CD Review: Jon Langford - Gold Brick
Published March 13, 2006
In 1986, the Mekons released The Edge of the World, an elegy for the death of the political and social dreams of punk rock in England. This fantastic record casts the band as defeated outcasts, literally adrift on an ocean of hopelessness. On Gold Brick, Langford has regained solid ground, but his quest is far from over. Broadly put, the album's theme is exploration (the record's subtitle is "Lies of the Great Explorers", after all). His songs ask the question: What does the explorer do when there's nothing left to explore?

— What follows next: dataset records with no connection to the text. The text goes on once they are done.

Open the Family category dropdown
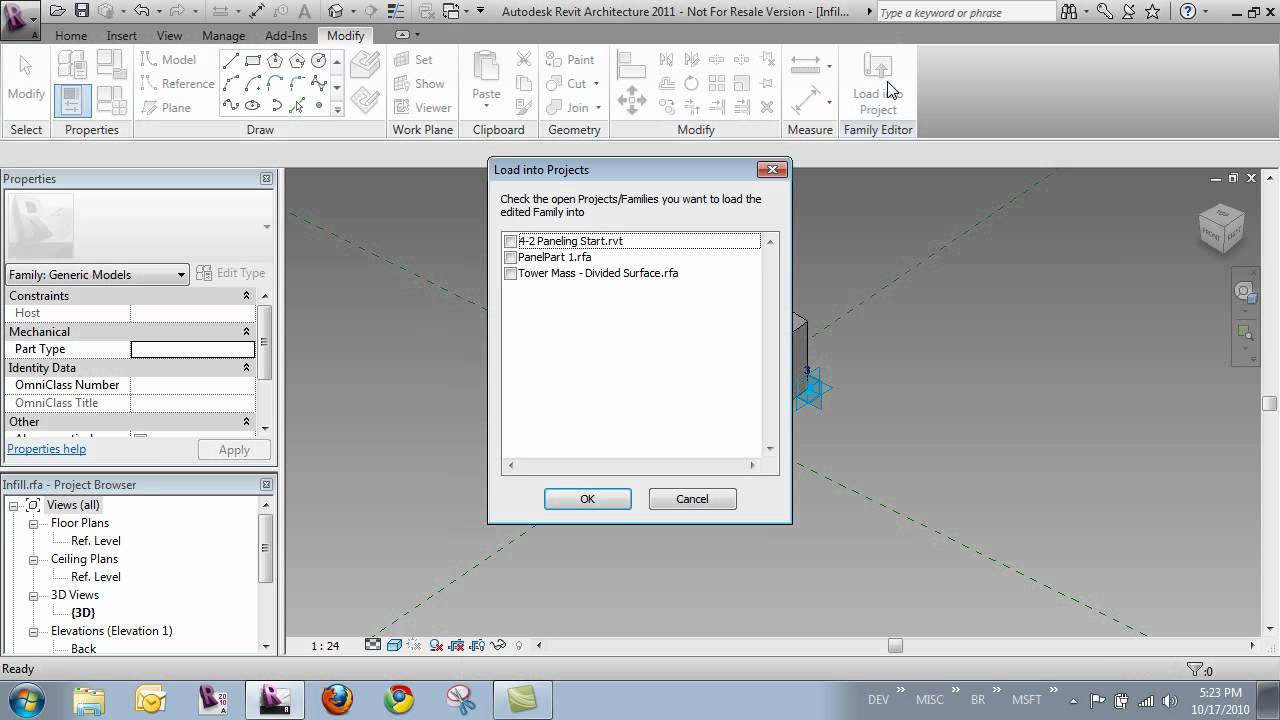The width and height of the screenshot is (1280, 720). click(181, 273)
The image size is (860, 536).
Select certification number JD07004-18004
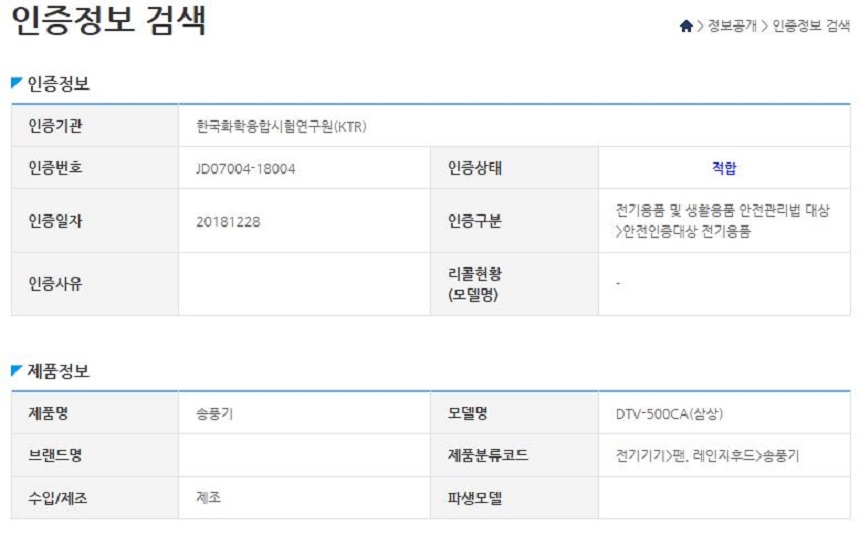245,168
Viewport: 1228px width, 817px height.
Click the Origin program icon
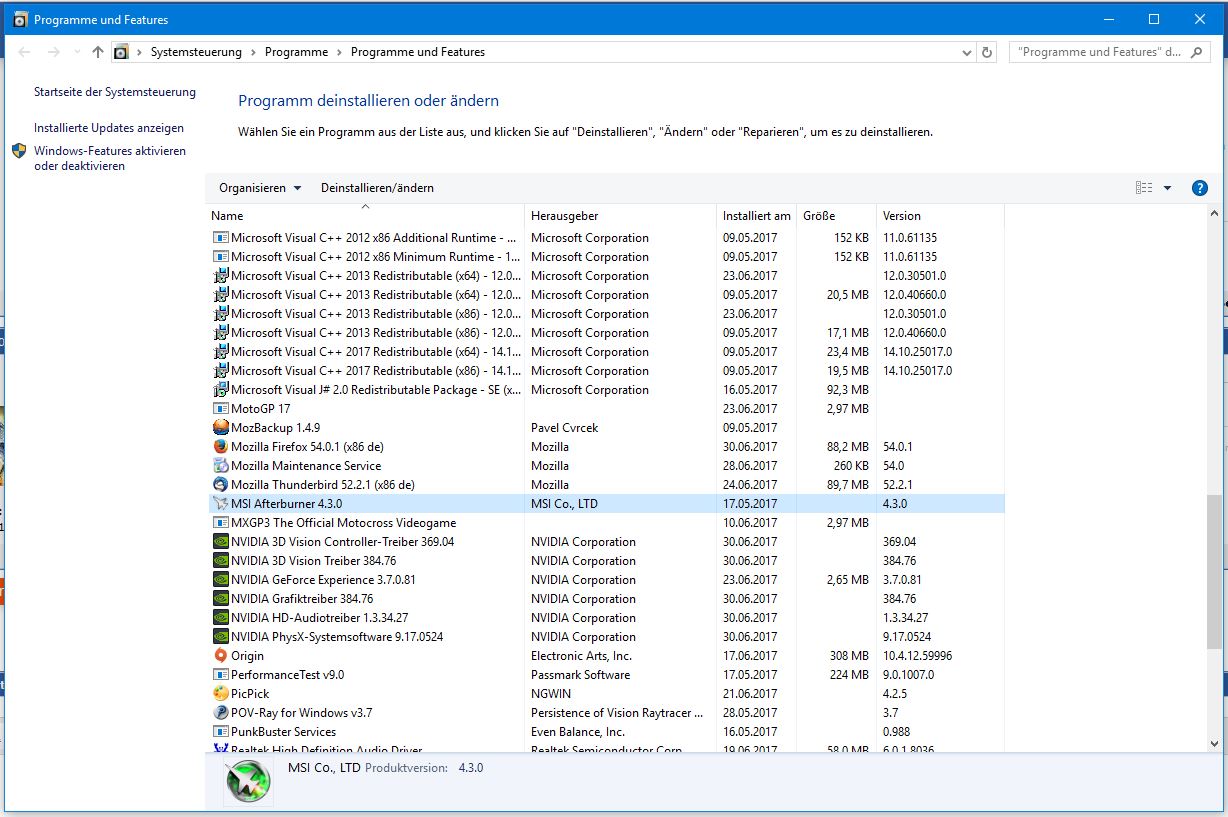pyautogui.click(x=221, y=656)
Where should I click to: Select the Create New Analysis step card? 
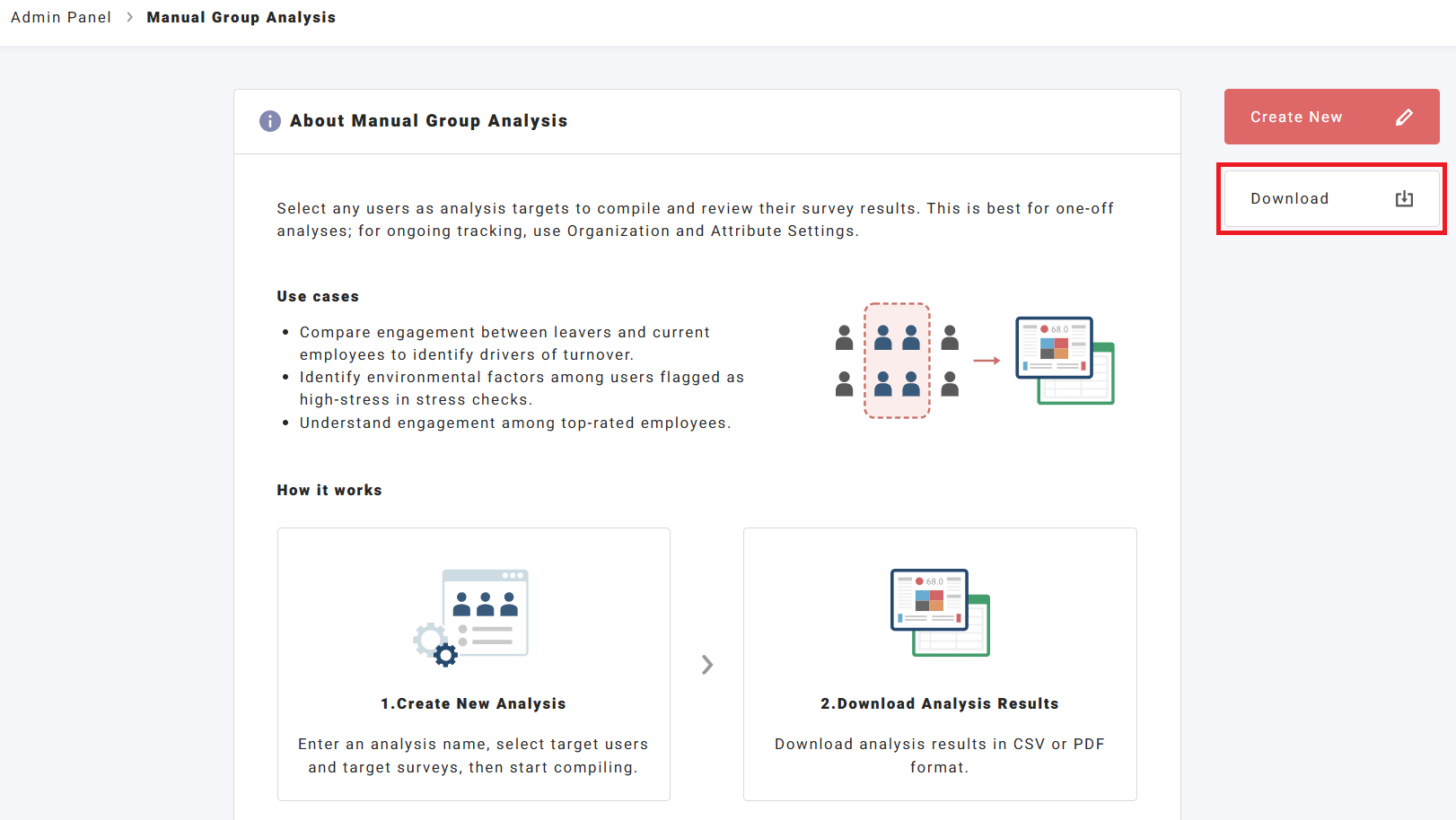point(474,664)
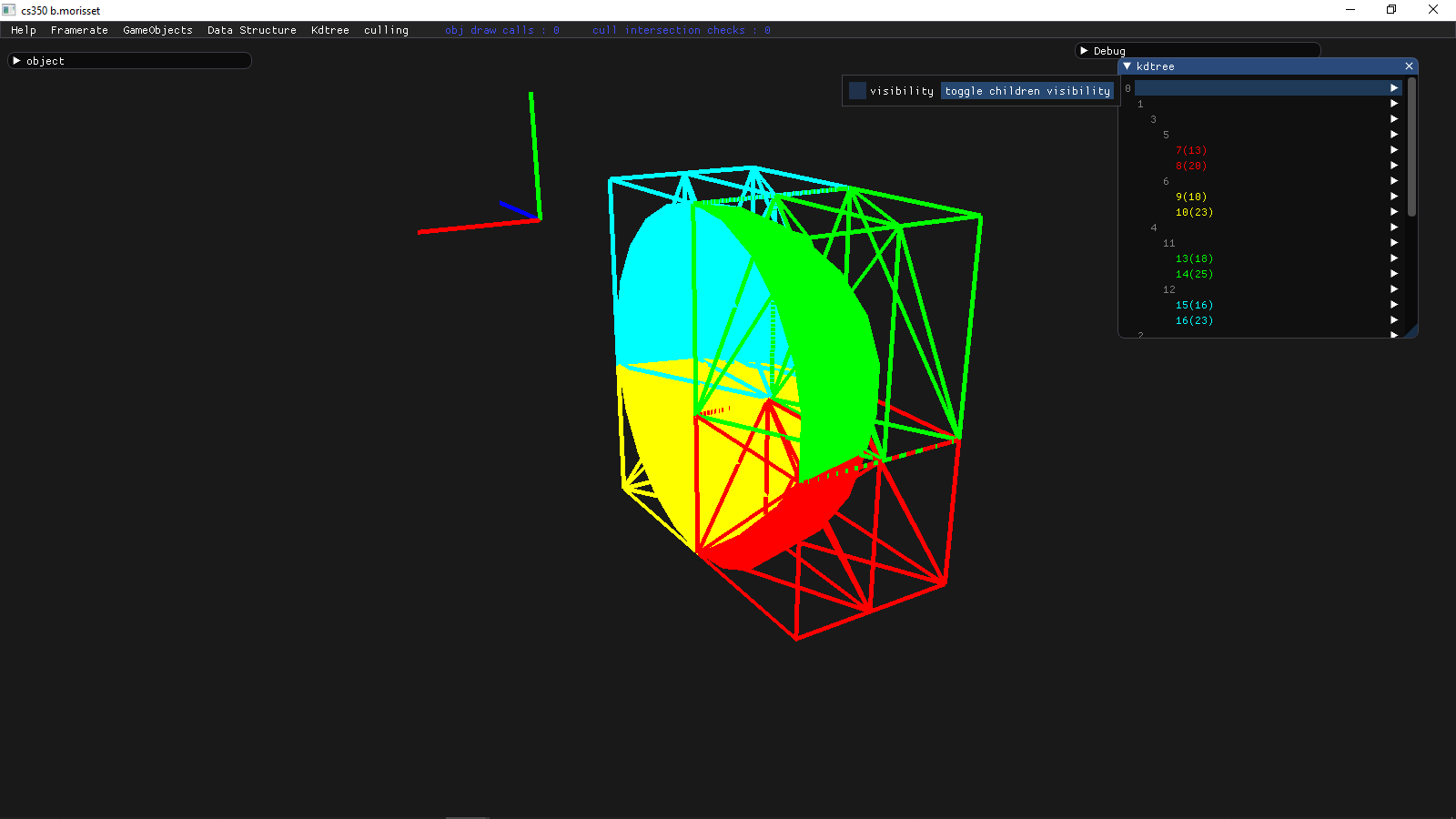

Always keenly aware of the plight of the working man, Langford paints portraits of people trapped by economics and circumstance, relegated to the "Workingman's Palace" (the dingy corner bar) for solace and empty camaraderie. He sings about how easy it is to lose your way and, as on the title track, how people immerse themselves in the ordinariness of routine to avoid the abyss of loneliness and irrelevance.
Gold Brick is Jon Langford as his most introspective, with a tenderness to the music that is not typical for this normally hard-driving rocker. As he has shown time and again over his long career, he knows how to make it work. The record features a fantastic cover version of "A Salty Dog" by Procol Harum and the epic "Lost in America", which Langford originally wrote for an episode of the Chicago-based public radio show This American Life.
As with most of his recent efforts, Gold Brick sports cover art by Langford who, when he's not being a rock star or a country music revivalist, has a career as a visual artist as well. Viva la renaissance, man!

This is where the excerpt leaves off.